-- EXCERPT start --

Officials are only supposed to use the database for law enforcement purposes.

The report has district trustees questioning whether there are deficiencies in the KHSD Police Department’s chain of command and whether the district needs access to CLETS. Some are even questioning whether the district needs its own police force, Williams said.

“I’d say everything is on the table,” he said. “It would be my opinion that we’re better off having our own, but we’ve got to do a much better job. It’s hard for a school district to also be a police department. The police department has got to have some strong leadership in there and some strong systems and we’ve taken some steps to look at that, too.” 

Williams has talked to Superintendent Bryon Schaefer about the matter, he said. What there hasn’t been, however, is any full board meeting to address it.

At least one trustee, Jeff Flores, has requested such a meeting. Williams said one was going to be called for Thursday morning, but Schaefer postponed it. (Note: board trustees are the bosses of the superintendent and can call meetings on their own.)

“I don’t know the reason for it, but I trusted Dr. Schaefer has a very good reason for it. He’s earned that trust,” Williams said.

Some trustees say that in general there’s been a lack of communication between board members and administrators over the entire matter.

-- EXCERPT end --
-- DATA SEGMENT start --

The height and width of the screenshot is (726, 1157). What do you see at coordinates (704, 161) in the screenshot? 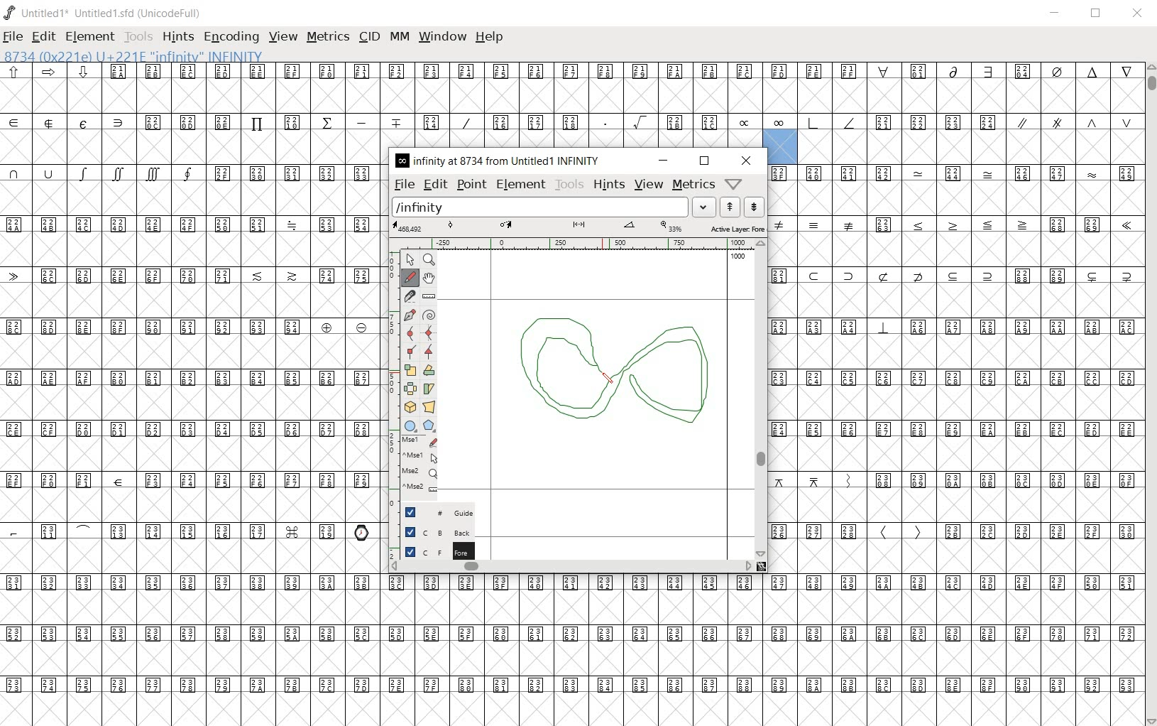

-- DATA SEGMENT end --

AIM 1
In the KHSD police excerpt, repeat word for word the part that opens with the words containing "Williams has talked" and closes with "the entire matter.".
AIM 2
Name every person the KHSD police excerpt mentions by name.

CORRECT OUTPUT 1
Williams has talked to Superintendent Bryon Schaefer about the matter, he said. What there hasn’t been, however, is any full board meeting to address it.

At least one trustee, Jeff Flores, has requested such a meeting. Williams said one was going to be called for Thursday morning, but Schaefer postponed it. (Note: board trustees are the bosses of the superintendent and can call meetings on their own.)

“I don’t know the reason for it, but I trusted Dr. Schaefer has a very good reason for it. He’s earned that trust,” Williams said.

Some trustees say that in general there’s been a lack of communication between board members and administrators over the entire matter.

CORRECT OUTPUT 2
Williams, Bryon Schaefer, Jeff Flores